Auf dem Weg zum erhofften Glück sind die Personen des Stückes grundsätzlich nicht kleinlich mit ihren Mitteln, Gewaltbereitschaft und Sexhunger bilden die Konstanten. Einmontiert in die Verzweiflungsbiografien ist die kuriose Beziehung zweier alter Damen, Waltraut und Irmgard, die sich in vergangenen Jahren ein-und denselben Mann teilten und nun - leicht verspinnert - auf den 112. Geburtstag des Hundes Willi hinleben. Irmgard versinkt immer stärker in dementen Vorstellungen, glaubt einem völlig veralteten Dokument entnehmen zu müssen, dass sie als Jüdin demnächst vergast wird.

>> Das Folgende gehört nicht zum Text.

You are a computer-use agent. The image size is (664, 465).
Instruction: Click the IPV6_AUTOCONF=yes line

Die tiefere, über derart Groteskes hinausgehende Absicht seines Stückes erklärt Mario Salazar so: „Suche dir vier Gruppen und vier Orte mit Figuren, so weit wie möglich voneinander entfernt und bring sie irgendwie zusammen, irgendwann.“ Das „irgendwie“ prägt irgendwie auch den Text, in dem sich die Handlungsfäden manchmal ins Unkenntliche hinein verwirren, auch wenn der Kerngedanke nie ganz verloren geht. Immer wieder wird New York als Zielort vermeintlichen Glücks ins Visier genommen, wiederholt der „amerikanische Traum“ beschworen. Die Mehrfach-Mörderin Princesa gibt diese Sehnsucht auch nicht auf, als sie (Finalszene) von Gewehrsalven nahezu zerfetzt wird.

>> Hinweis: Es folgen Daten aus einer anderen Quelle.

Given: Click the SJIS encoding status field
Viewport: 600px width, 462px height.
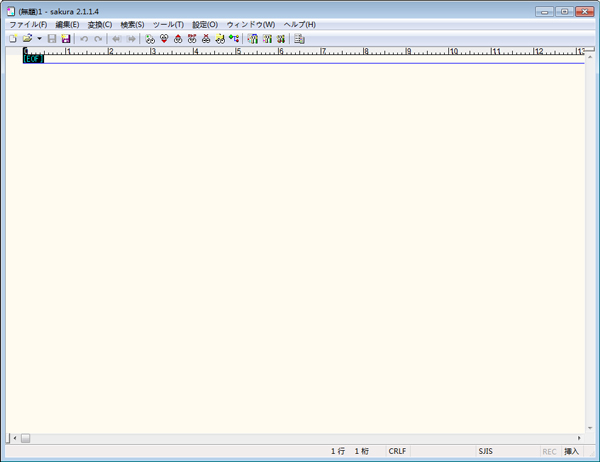Looking at the screenshot, I should click(x=486, y=452).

Bei aller Drastik der Wortwahl ist Die Welt mein Herz ein eher leises Stück. Die Inszenierung von Rafael Sanchez gibt sich hingegen laut, sogar sehr laut. An wirkungsvollen optischen Ideen mangelt es dem Regisseur nicht, aber seine Arbeit gibt sich über weite Strecken allzu schrill. Die Reaktionen des Premierenpublikums kamen nicht von ungefähr häufig einem Missverständnis gleich. Bei den Dialogen der alten Damen denkt man - schon wegen der Besetzung en travestie - an Charleys Tante oder Cage aux folles. Vielleicht hingen die Gedanken von Sanchez noch zu sehr an einer Kölner Einstandsarbeit, Michael Frayns Der nackte Wahnsinn. Klamottiges scheint in Köln derzeit ohnehin im Trend, denkt man weiter an Amerika nach Kafka (Regie: Moritz Sostmann).

Die Bühne von Depot 2 ist etwas kleiner als die von Depot 1, aber gleichfalls ein nicht unproblematischer Spielort, vor allem akustisch. Aber damit ist nun mal zu leben. Die Weite der Halle hat Sara Giancane immerhin für die weitläufigen Vorgänge von Die Welt mein Herz günstig genutzt und sie als sinnfällig beglaubigt. Und die problematische Inszenierung kann für sich positiv zumindest verbuchen, dass sie die Darsteller zu wahrhaft explosiven Leistungen animiert. In der Reihenfolge des Besetzungszettels sind gleichberechtigt zu nennen: Mohamed Achour, Nikolaus Benda, Niklas Kohrt. Nicola Gründel, Larissa Aimée Breidbach, Guido Lambrecht. Die Aufführung dauert rund zweieinhalb Stunden, es gibt keine Pause.